Given records
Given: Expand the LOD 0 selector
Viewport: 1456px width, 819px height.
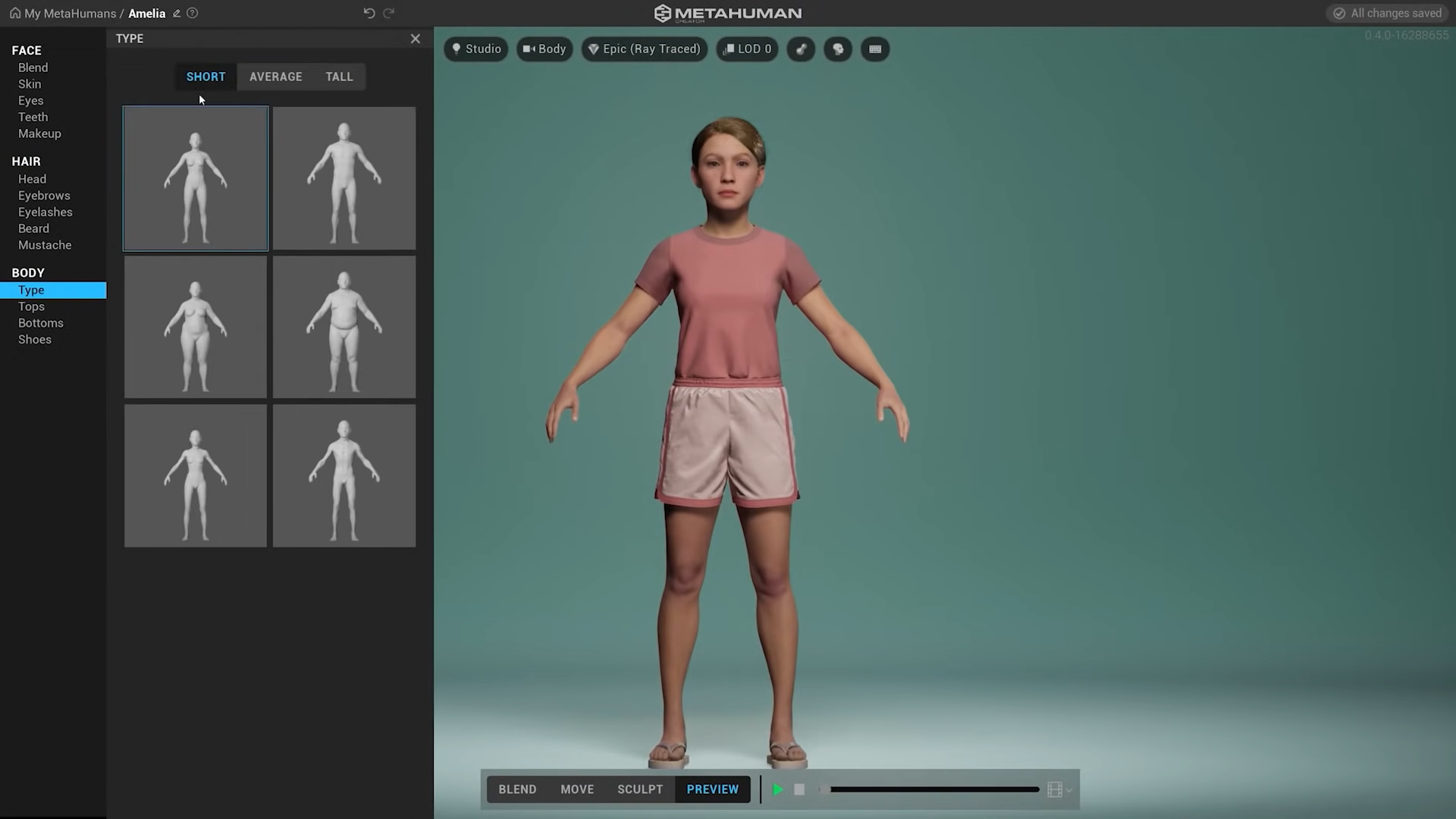Looking at the screenshot, I should point(747,49).
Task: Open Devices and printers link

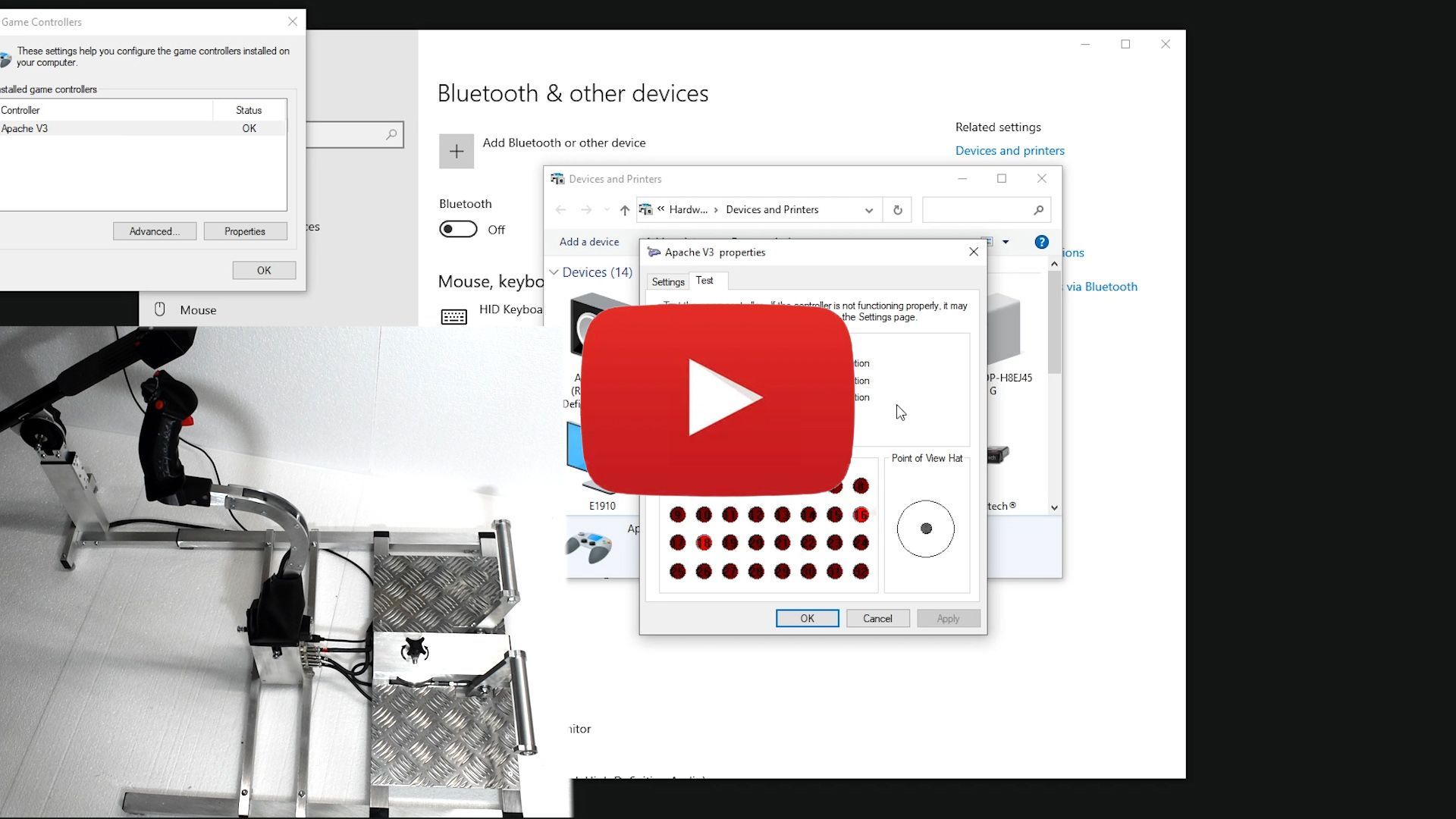Action: point(1009,150)
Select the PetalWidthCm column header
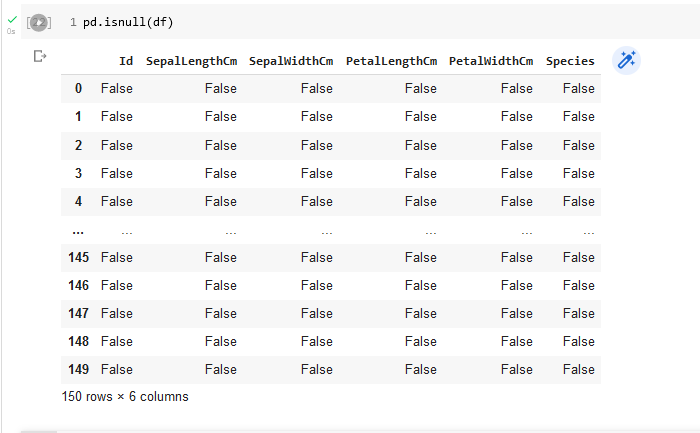The image size is (700, 433). click(491, 61)

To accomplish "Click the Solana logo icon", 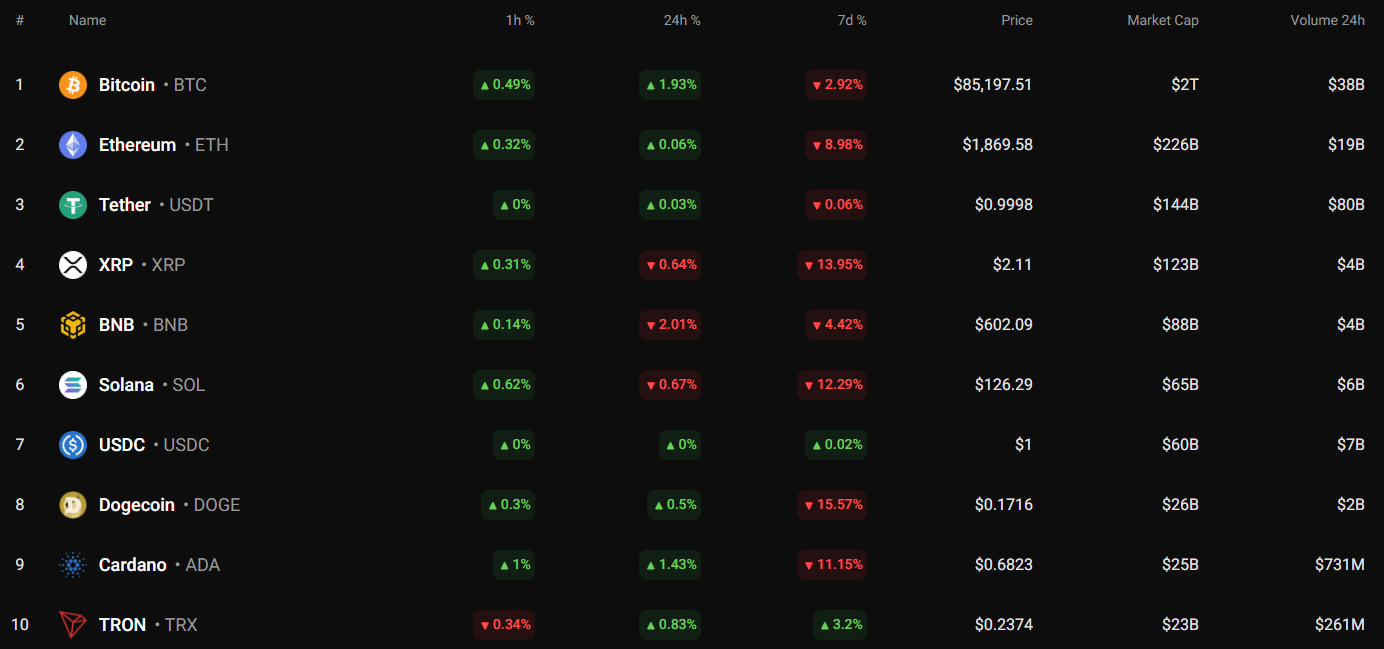I will click(x=73, y=385).
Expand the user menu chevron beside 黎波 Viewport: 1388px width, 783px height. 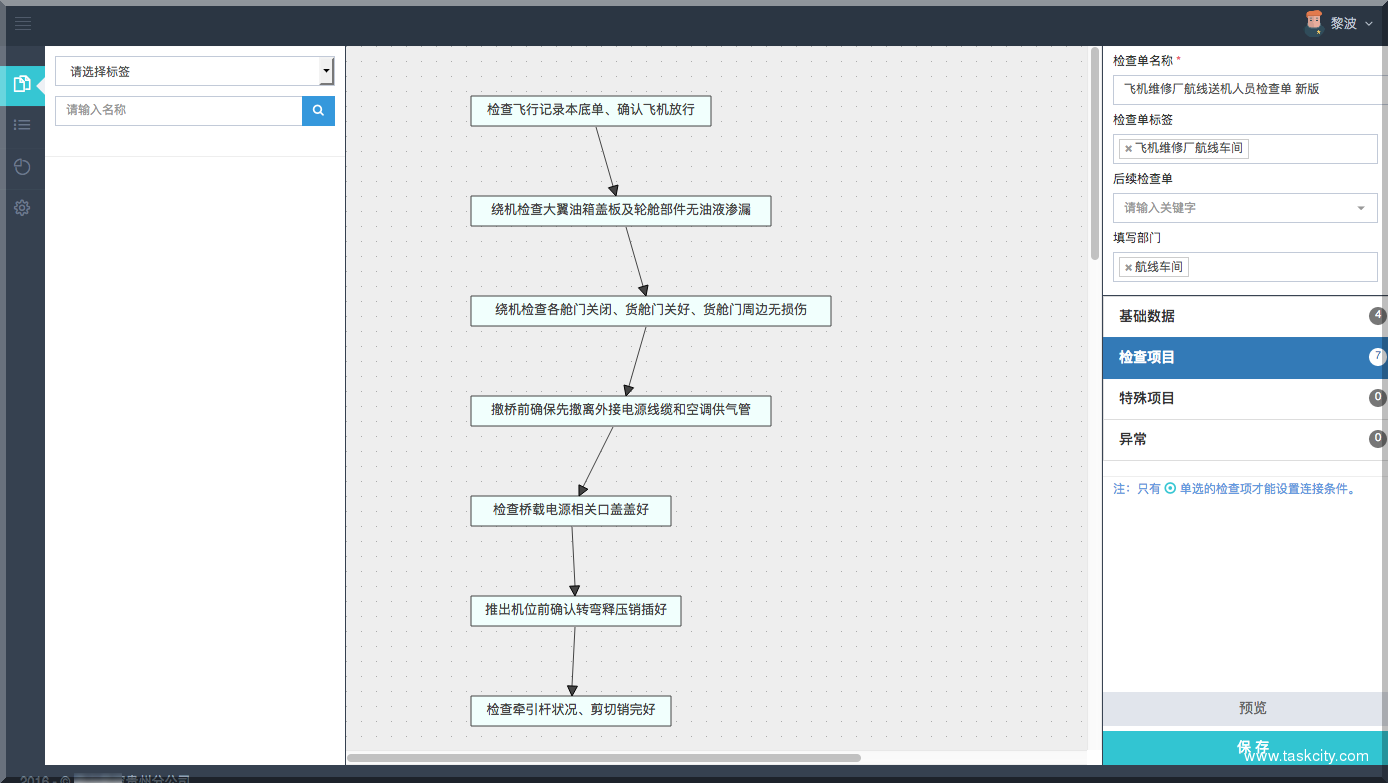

Exercise
Reproduce the lines word for word, beginning at the start of the lines and stopping after the line that contains "The image size is (700, 433). click(491, 61)", with both ends included. Omit the pictures from your copy.

Answer to this task
Given: Expand the LOD 0 selector
Viewport: 1456px width, 819px height.
Looking at the screenshot, I should point(747,49).
Task: Open Devices and printers link

Action: point(1009,150)
Select the PetalWidthCm column header
The image size is (700, 433). click(491, 61)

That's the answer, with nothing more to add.